Saturday, April 3, 2010

Free will and quantum mechanics

I never used to spend much time thinking about the problem of free will. If I can think, "I'm going to move my hand now," and then move my hand - well, that seems like enough free will for me.

Recently, though, I started reading up on the free will debate. Here are two of the arguments philosophers use. (The first argument is courtesy of the Stanford Encyclopedia of Philosophy, the second is cribbed from Norman Swartz.)


Argument #1 – There is No Moral Responsibility if Determinism is True


Premise 1. No one has power over the facts of the past and the laws of nature.
Premise 2. No one has power over the fact that the facts of the past and the laws of nature entail every fact of the future (i.e., determinism is true).
Premise 3. Therefore, no one has power over the facts of the future.
Thus: If determinism is true, it appears that no person has any power to alter how her own future will unfold, and therefore no moral responsibility for it.

Argument #2 - Causal Determinism is a Necessary Condition
for Moral Responsibility
Premise 1: Unless there are extenuating circumstances, persons are (to be) held morally responsible for their actions.
Premise 2: Being unable reasonably to have foreseen the consequences of their actions is one such extenuating circumstance. (Recall that young children who cannot reasonably foresee the consequences of their actions are not to be held morally responsible for the consequences.)
Premise 3: In order to be able to anticipate or foresee the likely (or even the remotely likely) consequences of one's actions, the world must not be random, i.e. the world must be fairly regular (or causally determined).

Thus: Moral responsibility requires that there be causal determinism.



So the first argument (known as the consequence argument) seems to show that if the universe is deterministic, then there is no free will (because everything in the future is determined by events that happened long ago), and hence no moral responsibility. But the second argument (I don't know if it has a name) says that if there is no determinism, then there can't be any moral responsibility, either. Taken together, the two seem to imply that there can be no moral responsibility. I don't think this conclusion is correct, and neither does Swartz. You can read his notes to see how he resolves the problem; here, I want to consider a different aspect.

The current best models of how the universe works are based on quantum mechanics, and quantum mechanics is not deterministic. Or perhaps I should say quantum mechanics is partially indeterministic. That is, the quantum state of a closed system determines the quantum state of the system at a later time,  but the quantum state of the system doesn't determine all of the interesting aspects of the system. In fact, for any quantum system, there will always be questions I can ask about the system that don't have a definite answer - even if the quantum state of the system is exactly known. However, quantum mechanics can give us the probabilities of the various possible answers to any question, and so the future is partially determined: determined up to the range of possible values allowed by quantum mechanics.

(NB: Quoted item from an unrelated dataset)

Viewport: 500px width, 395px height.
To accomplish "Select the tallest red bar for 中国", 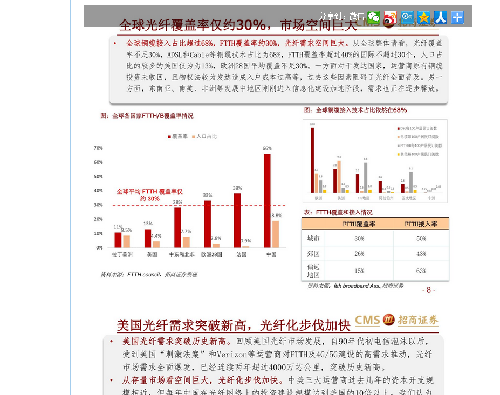I will tap(267, 201).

How does quantum mechanics relate to the two arguments outlined above? The consequence argument is right out: Premise 2 is simply false if quantum mechanics gives a true picture of the world. What about Argument #2? According to Premise 3 of this argument, the world must be "fairly regular," which, according to quantum mechanics, it is. But the indeterminacy of quantum mechanics provides some elbow room (in Daniel Dennett's phrase), so that the future is not completely determined by the past. Quantum mechanics thus seems to walk a fine line between a clockwork universe in which every action of every person is, in principle, completely predictable, and a chaotically random universe in which nothing is predictable and so there can be no moral responsibility.

Quantum mechanics may not be the explanation of free will, but it does seem to allow for free will.